Что можно сказать о его подготовленности, формальной и неформальной. Ни в математике, ни в физике он до девятого класса не блистал, учился на четверки и пятерки и без особого интереса. За что не раз подвергался с моей стороны критике. Многим из нас приходилось встречаться с людьми, полностью поглощенными точными науками. Так вот наш Миша таковым не был. Когда он поступил в тридцатую школу, то сразу же понял, что для того, чтобы оставаться даже на среднем уровне, надо заниматься так, как он никогда не занимался – много и упорно.
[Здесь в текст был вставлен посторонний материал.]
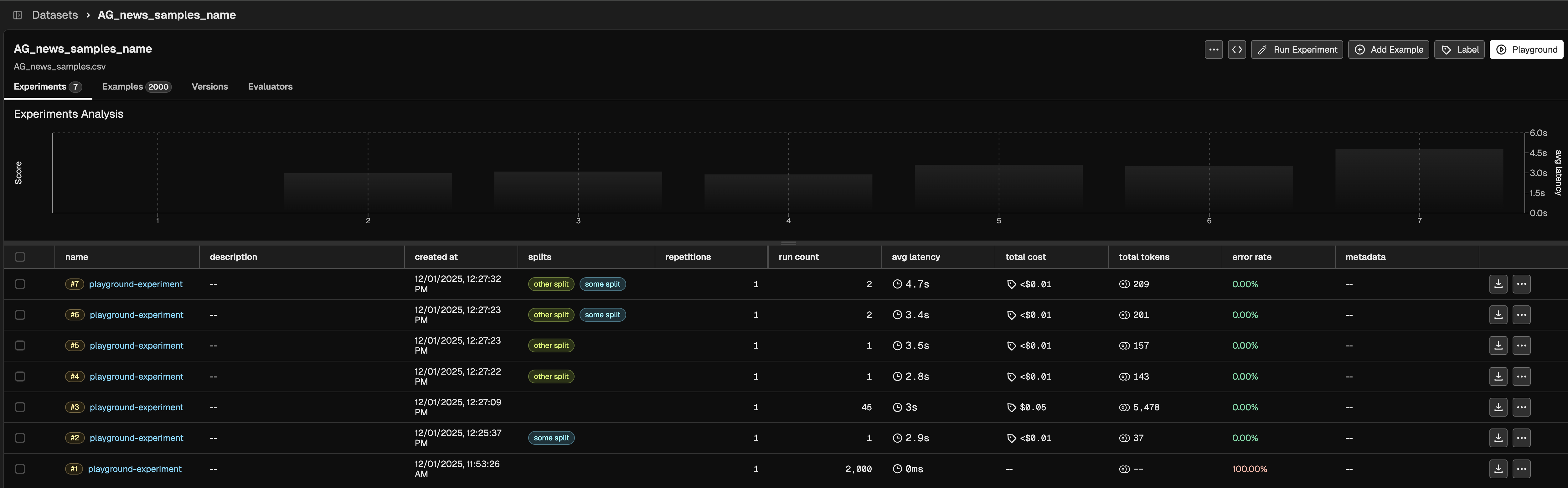
Task: Toggle the sidebar panel icon
Action: 18,15
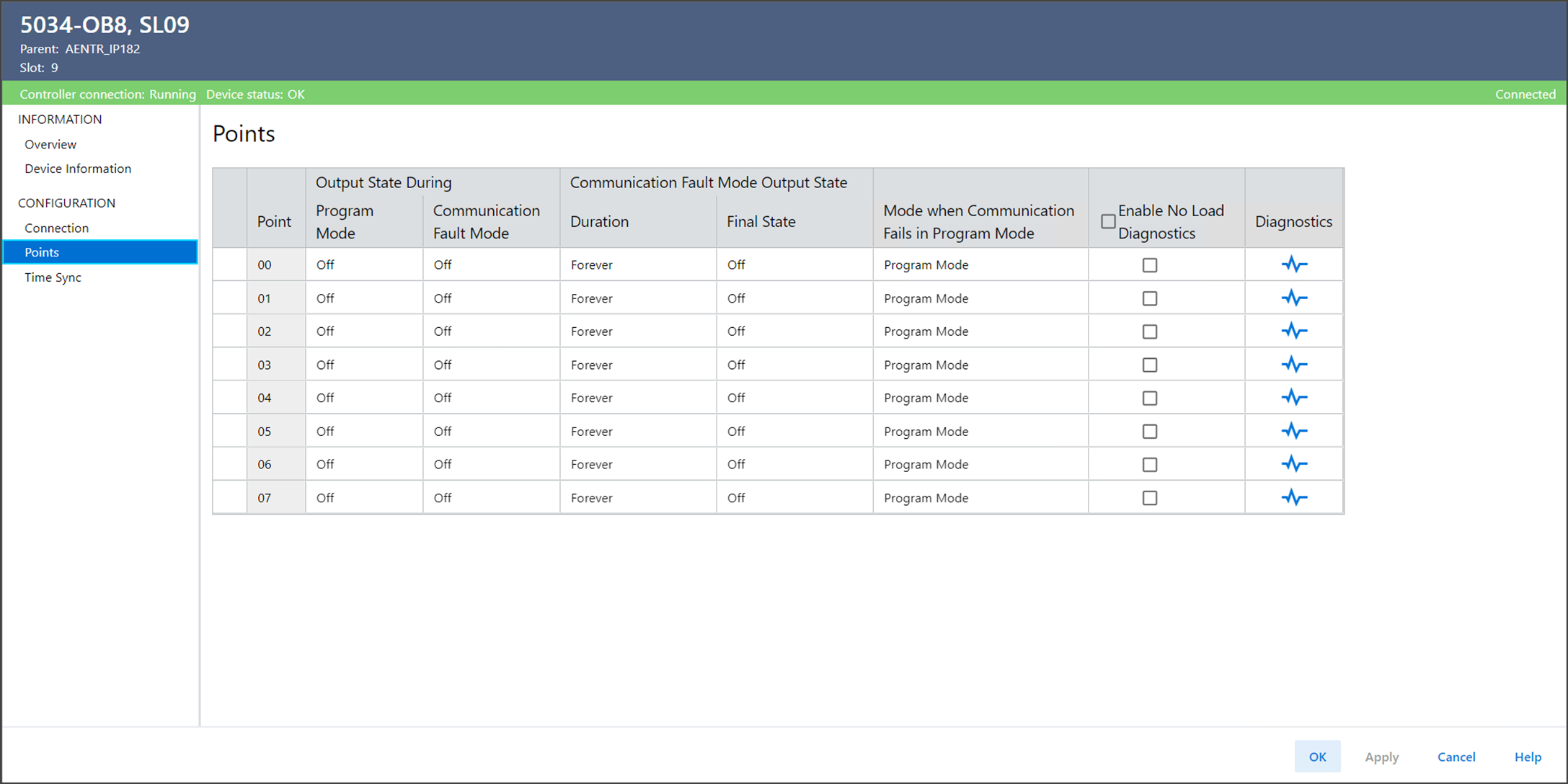The image size is (1568, 784).
Task: Open diagnostics icon for point 02
Action: [x=1294, y=331]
И он добился того, чего хотел: он стал учеником, правда, не самым лучшим, но выше среднего, и почти все математические и физические задачи повышенной сложности, которые им давались ежедневно десятками, стали ему по плечу. Появилось чувство уверенности, и однажды он мне сказал, что, в отличие от меня, не остановится на уровне кандидата наук. С таким настроением он и начал сдавать приемные экзамены.

Однако экзаменаторов очень мало интересовали его подготовленность, а если точнее, то их больше бы устраивала его неподготовленность – легче и комфортнее решать поставленную перед ними задачу – максимально препятствовать поступлению на престижный факультет евреев. Нет смысла описывать процедуру экзаменов, наглость взрослых людей, с вызовом говорящих неправду молодым, еще не искушенным людям, моральные травмы, которые эти люди не забудут никогда.

По инициативе Нонны мы втроем пошли в Кавказский ресторан, что рядом с Казанским собором, и что же, острота обиды чуть-чуть притупилась. В ближайшие пару дней я взял отпуск, и мы с Мишей отправились на Запорожце по “малому кругу”, уже известному читателю. А чтобы исключить или существенно сократить разговоры на больную тему, я пригласил в поездку третьим своего сотрудника Бориса Гурина.

Путешествие оказалось достаточно насыщенным и интересным. Помимо Луги, Новгорода и Пскова мы решили заехать в уже известное нам Заполье, но тут случилось небольшое ЧП. Накануне прошли большие дожди, и один небольшой мост на подъезде к Заполью оказался разрушенным. Конечно, надо было отказаться от посещения Заполья, развернуться и уехать. Так мои попутчики и предложили. Но надо мной висела главная неудача наших планов и надежд, и мне захотелось кому-то, непонятно кому, доказать что-то, непонятно что. Так в жизни бывает, и подобная ситуация часто заканчивается непоправимыми потерями. Но с нами был Бог, и все завершилось благополучно. Мы как смогли, на честном слове, проложили как бы рельсы, по два бревна на каждую сторону, снизу их чем-то подкрепили, я один сел в машину и, стараясь почти не касаться руля, переехал “мост”. Благо, “Запорожец” не самая тяжелая машина. Видимо, это стоило мне очень большого внутреннего напряжения, такого, что я не мог себе представить проезд по этому “мосту” в обратном направлении. Поэтому мы после Заполья, чтобы выехать на ленинградское шоссе минуя “наш” мост, совершили большущий круг по псковской области с заездом в город Гдов.

Однако несмотря ни на что, поступать в институт все же надо. Баллы, полученные Мишей на физтехе, были не высокими, но баллы этого института котировались в приемных комиссиях других институтов, и можно было рассчитывать быть принятым в какой-нибудь институт без экзаменов. О попытке поступления Миши на матмех Ленинградского университета с помощью моего “друга”, профессора Зубова Владимира Ивановича, я уже писал. Время поджимало, и следующая, третья попытка, скорее всего, последняя, должна была проходить в условиях, максимально благоприятных. Поэтому мои взоры обратились к родному институту, ЛИАПу. У меня были кое-какие связи с преподавателями института, ведь прошло “только” двадцать лет с момента окончания, но реально нам помог мой товарищ, я уже о нем рассказывал, Аркадий Оводенко. Он по работе имел тесные контакты с администрацией ЛИАПа и познакомил меня с секретарем приемной комиссии. Несмотря на такие благоприятные обстоятельства, и некоторые материальные формы нашей благодарности секретарю комиссии, зачисление Миши произошло не сразу, да и то только на вечернее отделение. Задним числом я очень сомневаюсь в том, что, впихивая Мишу в ЛИАП, мы поступили правильно.